Maxime et Michael se réjouissent également de faire partie de la programmation d'Osheaga. Ils comptent saluer Lorde, leur collègue de Lava Records.

Prochaine étape: l'enregistrement du premier album officiel, bien que l'EP Reality Strikes n'ait pas fini de conquérir de nouveaux publics. «Les chansons sont pratiquement prêtes.»

Reality Strikes est par ailleurs offert gratuitement sur Soundcloud. À vous de l'écouter.

Heat: aussi à surveiller

Moins avancé dans son cheminement professionnel que Le Trouble, Heat est un autre groupe de Montréal à surveiller. Il donne dans le rock aux refrains rassembleurs dans la lignée du Velvet Underground, The Strokes, The Jesus and Mary Chain et Oasis.

Sur sa page Bandcamp, Heat ne s'en cache pas: il s'ennuie du bon vieux temps du «rock'n'roll radio».

Heat vient d'enregistrer cinq chansons en studio avec le réalisateur Adrian Popovich (We Are Wolves, The Dears, Sam Roberts). «Ils sont vraiment influencés par le son pop du UK et de New York et par l'époque des labels Rough Trade et Creation Records», explique Michael Bardier de l'agence Heavy Trip, qui s'occupe également du groupe Solids.

«J'ai repéré Heat à Pop Montréal en 2013 par l'entremise de Dan Seligman [directeur artistique du festival] qui me suggérait fortement d'aller voir ce band, raconte Michael Bardier. On est en mode séduction et en train de trouver les bons partenaires.»

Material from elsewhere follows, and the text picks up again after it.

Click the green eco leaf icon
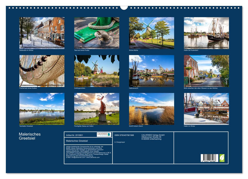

Heat a donné plusieurs spectacles au cours des derniers mois, notamment en première partie de We Are Wolves, Each Other, Duchess Says et Real Estate.

Le groupe est composé de Susil Sharma (chant), Matthew Fiorentino (guitare), Jess Sherritt (guitare), Matthew Perri (basse) et Charles Neufeld (batterie).

Son premier EP sortira au printemps ou à l'automne.

Coca-Cola recrute un groupe montréalais

Dear Frederic est le projet de Charles F. Huot, ex-membre du groupe Winter Gloves. Choisie par Coca-Cola pour sa campagne de marketing mondiale, sa chanson Outlast pourrait devenir l'un des tubes pop de l'été.

Il s'agit du premier extrait d'un EP qui sera lancé le 23 avril à la Casa del Popolo et qui sortira sous un nouveau label baptisé Cult Nation.

Dear Frederic, complété par le batteur Julien Blais et le multi-instrumentiste Danny Lutz, se produira également au festival Osheaga. Le groupe plaira aux amateurs de synth-pop dansante et ensoleillée dans la lignée de Foster The People.